Commanders and leaders
- Keldi-Muhammad: Baqi Muhammad Khan

= Battle of Tashkent (1603) =

Battle between the Kazakh Khanate and Khanate of Bukhara

The Battle of Tashkent (1603) was a military confrontation between Kazakh–Kyrgyz forces led by Keldi-Muhammad against the Khanate of Bukhara in 1603.

== Background ==
At the very beginning of the 17th century, in 1601, a change of ruling dynasty took place in the Khanate of Bukhara. Power shifted from the Shaybanids, who had ruled Central Asia for about a century, to the Ashtarkhanid dynasty.

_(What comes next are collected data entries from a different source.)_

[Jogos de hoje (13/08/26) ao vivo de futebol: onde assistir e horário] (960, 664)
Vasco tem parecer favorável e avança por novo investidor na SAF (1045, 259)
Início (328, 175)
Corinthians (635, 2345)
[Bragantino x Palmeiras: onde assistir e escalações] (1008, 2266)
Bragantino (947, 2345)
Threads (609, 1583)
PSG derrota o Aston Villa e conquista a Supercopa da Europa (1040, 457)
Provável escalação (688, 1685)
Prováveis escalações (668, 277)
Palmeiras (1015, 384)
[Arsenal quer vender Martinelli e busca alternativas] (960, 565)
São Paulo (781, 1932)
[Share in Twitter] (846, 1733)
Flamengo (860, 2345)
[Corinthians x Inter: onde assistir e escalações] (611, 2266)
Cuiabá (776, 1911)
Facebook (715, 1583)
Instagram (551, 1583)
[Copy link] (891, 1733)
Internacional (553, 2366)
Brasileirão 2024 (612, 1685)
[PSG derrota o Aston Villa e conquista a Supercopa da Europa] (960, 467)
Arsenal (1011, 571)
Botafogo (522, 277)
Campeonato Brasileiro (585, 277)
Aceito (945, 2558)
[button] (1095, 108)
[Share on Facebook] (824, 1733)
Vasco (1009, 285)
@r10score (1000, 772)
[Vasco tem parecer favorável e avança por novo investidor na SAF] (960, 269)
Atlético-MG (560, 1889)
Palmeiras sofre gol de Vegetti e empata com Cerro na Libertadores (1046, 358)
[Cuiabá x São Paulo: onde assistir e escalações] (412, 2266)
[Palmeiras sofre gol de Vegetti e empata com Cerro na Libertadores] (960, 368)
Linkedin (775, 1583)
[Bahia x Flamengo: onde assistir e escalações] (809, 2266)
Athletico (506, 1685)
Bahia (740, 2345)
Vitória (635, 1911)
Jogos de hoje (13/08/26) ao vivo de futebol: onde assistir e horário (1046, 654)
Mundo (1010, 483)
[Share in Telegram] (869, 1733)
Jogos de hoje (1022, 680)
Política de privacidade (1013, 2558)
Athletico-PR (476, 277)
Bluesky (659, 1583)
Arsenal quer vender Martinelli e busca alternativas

The name of the dynasty is linked to the origin of its founder, Jani Muhammad Sultan, who descended from the Jochids of Astrakhan (Haji-Tarkhan). He was a descendant of Tokai-Timur, the thirteenth son of Jochi. For this reason, some researchers also refer to the Ashtarkhanids as the Janid dynasty, after Jani Muhammad Khan. The first ruler of this dynasty to ascend the khan's throne was Baki-Muhammad, the second son of Jani Muhammad Sultan.

== Battle ==
In the early 17th century, relations between the Bukhara Khanate and the Kazakh Khanate remained tense. Despite the treaty, the rulers of Bukhara sought to reclaim control over Tashkent, which had been under Kazakh rule since the late 16th century. In the autumn of 1603, as reported by Mahmud ibn Wali in Bahr al-Asrar, Baki-Muhammad Khan attempted to seize the city. However, his forces were defeated by the army of the Kazakh ruler of Tashkent, Keldi-Muhammad Khan. Pursuing the retreating Ashtarkhanids, the combined Kazakh–Kyrgyz army reached Samarkand, but the siege of the city was unsuccessful. As a result, Keldi-Muhammad Khan was forced to retreat back to Tashkent.